"Eu quero a sorte de um amor tranqüilo,
com sabor de fruta mordida"
( "Todo o amor que houver nessa vida", Cazuza)
Você ficou aninhado no meu peito enquanto seus instintos o prenderam lá. Então, de repente, agita as asas silenciosamente e declara que não é mais meu cativo. Lá se foi, a divertir-se pelas vizinhanças, até que um dia encontrou algo reluzente na água que te fez desviar e mergulhar em sua direção.
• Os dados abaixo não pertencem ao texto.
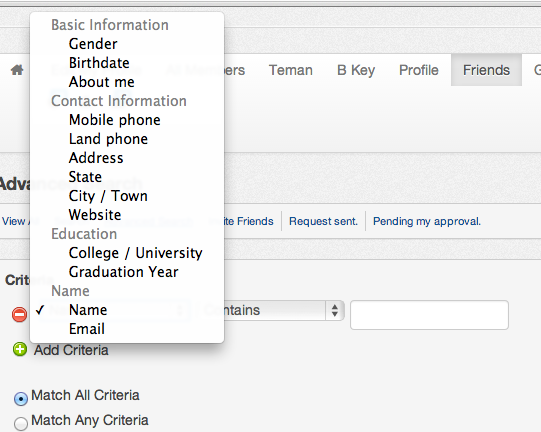The width and height of the screenshot is (541, 432).
Task: Go to the Teman tab
Action: click(x=291, y=70)
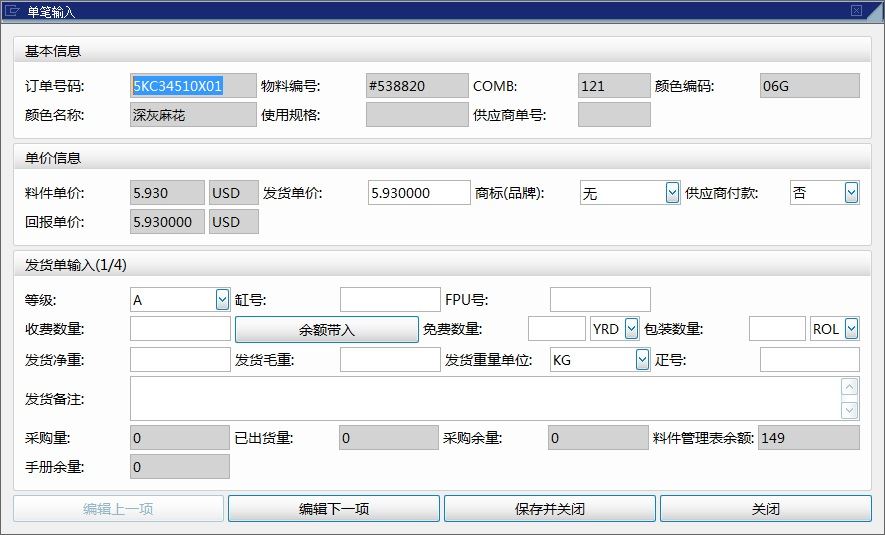Click the 发货单价 input field

pyautogui.click(x=419, y=193)
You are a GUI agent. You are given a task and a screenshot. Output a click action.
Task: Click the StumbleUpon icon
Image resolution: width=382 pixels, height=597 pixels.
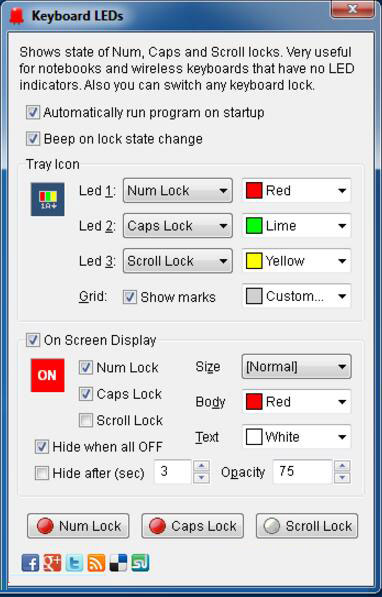pyautogui.click(x=140, y=563)
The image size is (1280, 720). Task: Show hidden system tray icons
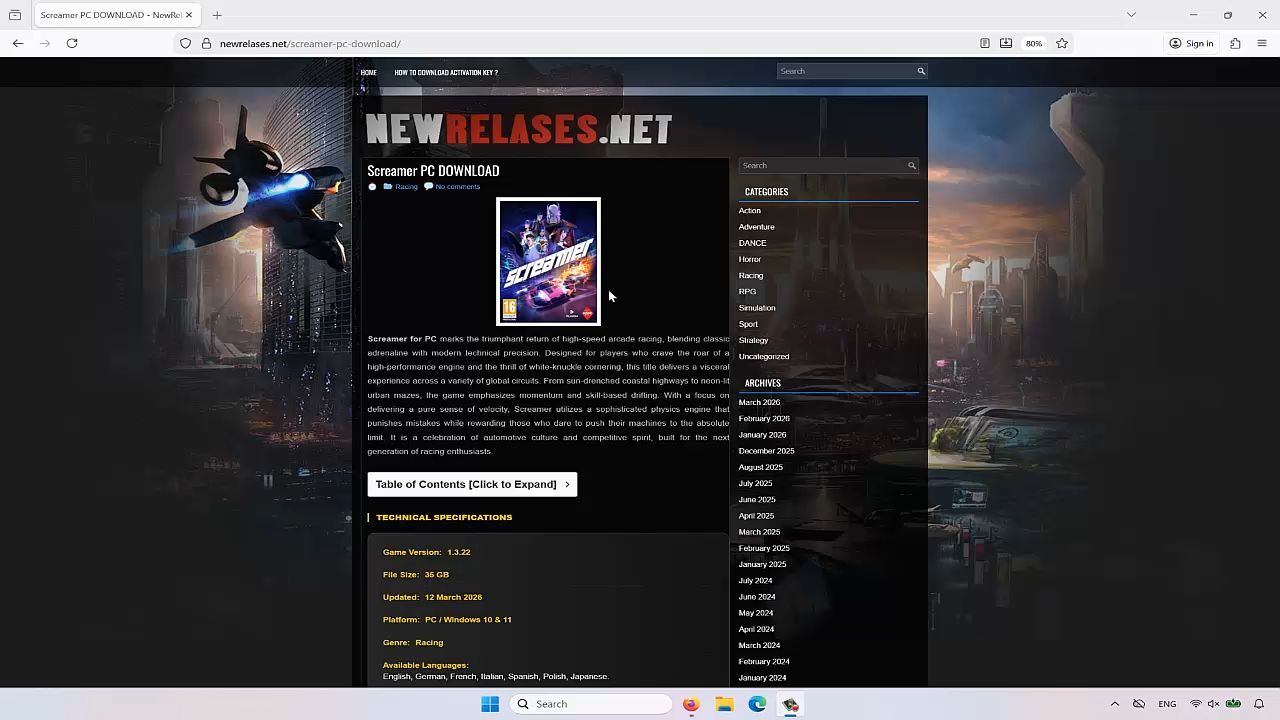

Era um peixe. Mas que pena, você nunca soube o que era sentir fome - estando tão habituado a ser alimentado ou ao menos ter comida à disposição sempre -, não soube dizer se era o tipo de peixe que gostava ou não. Todavia, se ligou ao dono dele e dias se passaram carregando aquele perfume da amizade no ar. Ele te cativou. Que bem isso lhe fez? Ficou faminto e aquele homem não lhe permitiria saciar-se com aquele peixe, nem lhe proibiria. Um dia você acorda, ambos se mudam e sua fome só diminui com memórias do que poderia ter acontecido.
Você ainda é jovem, pensou, e após um tempo alça-se num vôo de dois dias a uma terra mais ao sul. Você acha que morreu e foi para o Céu. Era tudo perfeito. Você faz de lá a sua casa por mais de dois anos mas sendo o artista blasé que é, vai embora numa saída triunfal, dizendo a si mesmo que é, de fato, jovem demais para prender-se eternamente ao Céu. Você estava era com medo.
No caminho de volta, acha um farol e a comida agora vem em pares. São deixadas de bom grado, mas sempre apenas uma metade te atrai mais. Apesar da ótima hospitalidade, você odiaria ver a comida apodrecer e desperdiçá-la. Sabe que não pode viver lá, não pode morder as mãos que o alimentam. Portanto, só volta lá quando é chamado.
Você pára um momento e vê aqueles que são como você. Quando não conseguem prover para eles mesmos, ou furtam ou buscam restos. De qualquer forma, nunca é possível se satisfazer totalmente, mas dá para viver. As estações passaram e você conseguiu manter um segredo. A fome apareceu de verdade, no instante que você o viu. Mas ele é muito enigmático, você pensou. E se você for abruptamente e a toda velocidade e algo frustra mais outra tentativa, outra esperança?
Aí você vê que a casa fica vazia e o dono mais encantador. É algo mais sedutor que um peixe, e aparentemente mais aconchegante que um farol. Sua fome não é mais traduzida em atrações ilusórias, e a luz não emana do ambiente, mas dele mesmo. Brilha através dos seus olhos castanhos claros e sorriso tímido. Além disso, você se delicia com o som da risada dele. Você toma uma decisão: se a oportunidade aparecer, você contará a ele o seu segredo.
Eis que aconteceu. Você falou. Você tentou. Mas ainda parece ser bem-vindo lá. Mais uma vez, a amizade vence. Três vezes você deixou o amor correr livremente pelas artérias. E eu aqui, escrevendo-te esta carta, que será usada para enrolar seu "peixe com fritas", para lembrar-lhe de sair em retirada antes de voltar a se desdobrar todo por alguém. Eu te segui todo esse tempo, seu imbecil teimoso. Não vai demorar muito e o amor virá te caçar, com mais vigor e mais afiado que nunca. Mas seja mais racional.